● Problem:
Below are records; output all of them exactly.

● Data for this exercise:
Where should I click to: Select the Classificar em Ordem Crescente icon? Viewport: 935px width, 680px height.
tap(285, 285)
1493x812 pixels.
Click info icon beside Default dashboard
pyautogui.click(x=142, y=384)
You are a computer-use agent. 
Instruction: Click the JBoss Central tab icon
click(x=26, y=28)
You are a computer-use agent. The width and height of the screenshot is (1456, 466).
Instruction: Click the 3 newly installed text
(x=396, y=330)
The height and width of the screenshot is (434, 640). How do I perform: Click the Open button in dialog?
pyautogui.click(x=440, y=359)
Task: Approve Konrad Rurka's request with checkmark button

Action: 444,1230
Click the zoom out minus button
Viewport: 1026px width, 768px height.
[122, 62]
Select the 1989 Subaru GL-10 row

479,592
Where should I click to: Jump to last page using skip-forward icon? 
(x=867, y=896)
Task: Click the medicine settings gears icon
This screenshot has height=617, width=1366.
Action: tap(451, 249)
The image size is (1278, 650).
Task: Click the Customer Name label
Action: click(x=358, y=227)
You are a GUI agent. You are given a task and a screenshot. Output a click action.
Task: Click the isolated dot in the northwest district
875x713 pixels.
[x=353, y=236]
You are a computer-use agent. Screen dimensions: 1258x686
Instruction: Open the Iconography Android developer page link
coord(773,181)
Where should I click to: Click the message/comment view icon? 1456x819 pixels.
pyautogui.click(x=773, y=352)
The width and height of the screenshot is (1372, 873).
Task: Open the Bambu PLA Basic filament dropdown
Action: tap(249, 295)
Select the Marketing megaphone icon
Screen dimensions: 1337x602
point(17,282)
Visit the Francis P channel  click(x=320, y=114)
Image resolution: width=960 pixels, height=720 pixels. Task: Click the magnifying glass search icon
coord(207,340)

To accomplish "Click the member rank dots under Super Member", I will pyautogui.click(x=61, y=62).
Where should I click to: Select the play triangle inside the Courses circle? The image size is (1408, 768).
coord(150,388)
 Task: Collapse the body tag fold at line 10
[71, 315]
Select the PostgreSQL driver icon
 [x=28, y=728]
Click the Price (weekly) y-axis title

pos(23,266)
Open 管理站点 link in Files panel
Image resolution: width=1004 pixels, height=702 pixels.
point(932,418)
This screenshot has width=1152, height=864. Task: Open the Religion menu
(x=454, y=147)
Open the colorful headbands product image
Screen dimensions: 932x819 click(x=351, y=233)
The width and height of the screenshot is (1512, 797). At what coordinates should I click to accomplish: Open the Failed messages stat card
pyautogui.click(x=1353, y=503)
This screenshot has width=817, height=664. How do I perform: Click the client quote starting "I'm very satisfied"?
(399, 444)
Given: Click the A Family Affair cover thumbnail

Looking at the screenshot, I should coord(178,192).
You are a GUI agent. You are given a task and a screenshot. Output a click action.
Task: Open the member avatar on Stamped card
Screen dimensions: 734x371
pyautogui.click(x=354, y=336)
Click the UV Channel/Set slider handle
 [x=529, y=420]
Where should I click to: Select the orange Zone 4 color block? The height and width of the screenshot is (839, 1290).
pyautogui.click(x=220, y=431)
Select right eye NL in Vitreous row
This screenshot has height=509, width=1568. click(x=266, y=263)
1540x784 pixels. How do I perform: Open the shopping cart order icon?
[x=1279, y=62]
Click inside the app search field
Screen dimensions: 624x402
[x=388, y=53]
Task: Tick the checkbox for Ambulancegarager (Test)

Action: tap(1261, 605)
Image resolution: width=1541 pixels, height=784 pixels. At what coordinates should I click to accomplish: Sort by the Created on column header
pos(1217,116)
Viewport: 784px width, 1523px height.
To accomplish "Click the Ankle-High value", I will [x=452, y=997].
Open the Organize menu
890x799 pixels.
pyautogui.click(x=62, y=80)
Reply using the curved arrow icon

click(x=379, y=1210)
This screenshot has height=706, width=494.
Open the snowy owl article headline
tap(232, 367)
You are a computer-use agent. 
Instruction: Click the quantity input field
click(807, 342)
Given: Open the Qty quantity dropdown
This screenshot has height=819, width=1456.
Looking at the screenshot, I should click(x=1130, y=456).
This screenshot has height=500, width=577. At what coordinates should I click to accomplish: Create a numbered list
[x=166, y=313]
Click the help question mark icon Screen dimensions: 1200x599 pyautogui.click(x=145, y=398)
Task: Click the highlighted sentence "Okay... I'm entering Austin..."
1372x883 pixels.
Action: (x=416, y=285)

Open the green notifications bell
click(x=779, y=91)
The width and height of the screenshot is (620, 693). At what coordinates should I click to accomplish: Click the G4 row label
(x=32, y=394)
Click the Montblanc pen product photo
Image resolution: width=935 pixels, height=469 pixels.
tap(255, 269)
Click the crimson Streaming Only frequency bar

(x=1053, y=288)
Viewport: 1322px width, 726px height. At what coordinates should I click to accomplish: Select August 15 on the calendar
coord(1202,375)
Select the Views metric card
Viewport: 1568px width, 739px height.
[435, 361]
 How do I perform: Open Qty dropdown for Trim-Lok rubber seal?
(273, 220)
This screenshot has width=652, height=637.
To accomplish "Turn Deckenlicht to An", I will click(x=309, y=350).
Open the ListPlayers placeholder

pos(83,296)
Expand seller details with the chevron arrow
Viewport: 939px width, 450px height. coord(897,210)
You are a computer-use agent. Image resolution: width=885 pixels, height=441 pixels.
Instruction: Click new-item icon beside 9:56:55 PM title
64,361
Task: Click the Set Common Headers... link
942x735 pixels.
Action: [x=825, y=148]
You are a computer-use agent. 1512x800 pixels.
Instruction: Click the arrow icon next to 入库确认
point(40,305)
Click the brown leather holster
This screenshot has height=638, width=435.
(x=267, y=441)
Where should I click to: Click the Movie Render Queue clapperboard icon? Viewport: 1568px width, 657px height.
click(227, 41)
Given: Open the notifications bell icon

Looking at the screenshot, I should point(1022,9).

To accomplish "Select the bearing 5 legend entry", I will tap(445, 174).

● Written solution:
Where should I click to: Select the Classificar em Ordem Crescente icon? Viewport: 935px width, 680px height.
tap(285, 285)
1493x812 pixels.
Click info icon beside Default dashboard
pyautogui.click(x=142, y=384)
You are a computer-use agent. 
Instruction: Click the JBoss Central tab icon
click(x=26, y=28)
You are a computer-use agent. The width and height of the screenshot is (1456, 466).
Instruction: Click the 3 newly installed text
(x=396, y=330)
The height and width of the screenshot is (434, 640). How do I perform: Click the Open button in dialog?
pyautogui.click(x=440, y=359)
Task: Approve Konrad Rurka's request with checkmark button

Action: 444,1230
Click the zoom out minus button
Viewport: 1026px width, 768px height.
[122, 62]
Select the 1989 Subaru GL-10 row

479,592
Where should I click to: Jump to last page using skip-forward icon? 
(x=867, y=896)
Task: Click the medicine settings gears icon
This screenshot has height=617, width=1366.
Action: tap(451, 249)
The image size is (1278, 650).
Task: Click the Customer Name label
Action: click(x=358, y=227)
You are a GUI agent. You are given a task and a screenshot. Output a click action.
Task: Click the isolated dot in the northwest district
875x713 pixels.
[x=353, y=236]
You are a computer-use agent. Screen dimensions: 1258x686
Instruction: Open the Iconography Android developer page link
coord(773,181)
Where should I click to: Click the message/comment view icon? 1456x819 pixels.
pyautogui.click(x=773, y=352)
The width and height of the screenshot is (1372, 873).
Task: Open the Bambu PLA Basic filament dropdown
Action: tap(249, 295)
Select the Marketing megaphone icon
Screen dimensions: 1337x602
point(17,282)
Visit the Francis P channel  click(x=320, y=114)
Image resolution: width=960 pixels, height=720 pixels. Task: Click the magnifying glass search icon
coord(207,340)

To accomplish "Click the member rank dots under Super Member", I will pyautogui.click(x=61, y=62).
Where should I click to: Select the play triangle inside the Courses circle? The image size is (1408, 768).
coord(150,388)
 Task: Collapse the body tag fold at line 10
[71, 315]
Select the PostgreSQL driver icon
 [x=28, y=728]
Click the Price (weekly) y-axis title

pos(23,266)
Open 管理站点 link in Files panel
Image resolution: width=1004 pixels, height=702 pixels.
point(932,418)
This screenshot has width=1152, height=864. Task: Open the Religion menu
(x=454, y=147)
Open the colorful headbands product image
Screen dimensions: 932x819 click(x=351, y=233)
The width and height of the screenshot is (1512, 797). At what coordinates should I click to accomplish: Open the Failed messages stat card
pyautogui.click(x=1353, y=503)
This screenshot has width=817, height=664. How do I perform: Click the client quote starting "I'm very satisfied"?
(399, 444)
Given: Click the A Family Affair cover thumbnail

Looking at the screenshot, I should coord(178,192).
You are a GUI agent. You are given a task and a screenshot. Output a click action.
Task: Open the member avatar on Stamped card
Screen dimensions: 734x371
pyautogui.click(x=354, y=336)
Click the UV Channel/Set slider handle
 [x=529, y=420]
Where should I click to: Select the orange Zone 4 color block? The height and width of the screenshot is (839, 1290).
pyautogui.click(x=220, y=431)
Select right eye NL in Vitreous row
This screenshot has height=509, width=1568. click(x=266, y=263)
1540x784 pixels. How do I perform: Open the shopping cart order icon?
[x=1279, y=62]
Click inside the app search field
Screen dimensions: 624x402
[x=388, y=53]
Task: Tick the checkbox for Ambulancegarager (Test)

Action: tap(1261, 605)
Image resolution: width=1541 pixels, height=784 pixels. At what coordinates should I click to accomplish: Sort by the Created on column header
pos(1217,116)
Viewport: 784px width, 1523px height.
To accomplish "Click the Ankle-High value", I will [x=452, y=997].
Open the Organize menu
890x799 pixels.
pyautogui.click(x=62, y=80)
Reply using the curved arrow icon

click(x=379, y=1210)
This screenshot has height=706, width=494.
Open the snowy owl article headline
tap(232, 367)
You are a computer-use agent. 
Instruction: Click the quantity input field
click(807, 342)
Given: Open the Qty quantity dropdown
This screenshot has height=819, width=1456.
Looking at the screenshot, I should click(x=1130, y=456).
This screenshot has height=500, width=577. At what coordinates should I click to accomplish: Create a numbered list
[x=166, y=313]
Click the help question mark icon Screen dimensions: 1200x599 pyautogui.click(x=145, y=398)
Task: Click the highlighted sentence "Okay... I'm entering Austin..."
1372x883 pixels.
Action: (x=416, y=285)

Open the green notifications bell
click(x=779, y=91)
The width and height of the screenshot is (620, 693). At what coordinates should I click to accomplish: Click the G4 row label
(x=32, y=394)
Click the Montblanc pen product photo
Image resolution: width=935 pixels, height=469 pixels.
tap(255, 269)
Click the crimson Streaming Only frequency bar

(x=1053, y=288)
Viewport: 1322px width, 726px height. At what coordinates should I click to accomplish: Select August 15 on the calendar
coord(1202,375)
Select the Views metric card
Viewport: 1568px width, 739px height.
[435, 361]
 How do I perform: Open Qty dropdown for Trim-Lok rubber seal?
(273, 220)
This screenshot has width=652, height=637.
To accomplish "Turn Deckenlicht to An", I will click(x=309, y=350).
Open the ListPlayers placeholder

pos(83,296)
Expand seller details with the chevron arrow
Viewport: 939px width, 450px height. coord(897,210)
You are a computer-use agent. Image resolution: width=885 pixels, height=441 pixels.
Instruction: Click new-item icon beside 9:56:55 PM title
64,361
Task: Click the Set Common Headers... link
942x735 pixels.
Action: [x=825, y=148]
You are a computer-use agent. 1512x800 pixels.
Instruction: Click the arrow icon next to 入库确认
point(40,305)
Click the brown leather holster
This screenshot has height=638, width=435.
(x=267, y=441)
Where should I click to: Click the Movie Render Queue clapperboard icon? Viewport: 1568px width, 657px height.
click(227, 41)
Given: Open the notifications bell icon

Looking at the screenshot, I should point(1022,9).

To accomplish "Select the bearing 5 legend entry", I will tap(445, 174).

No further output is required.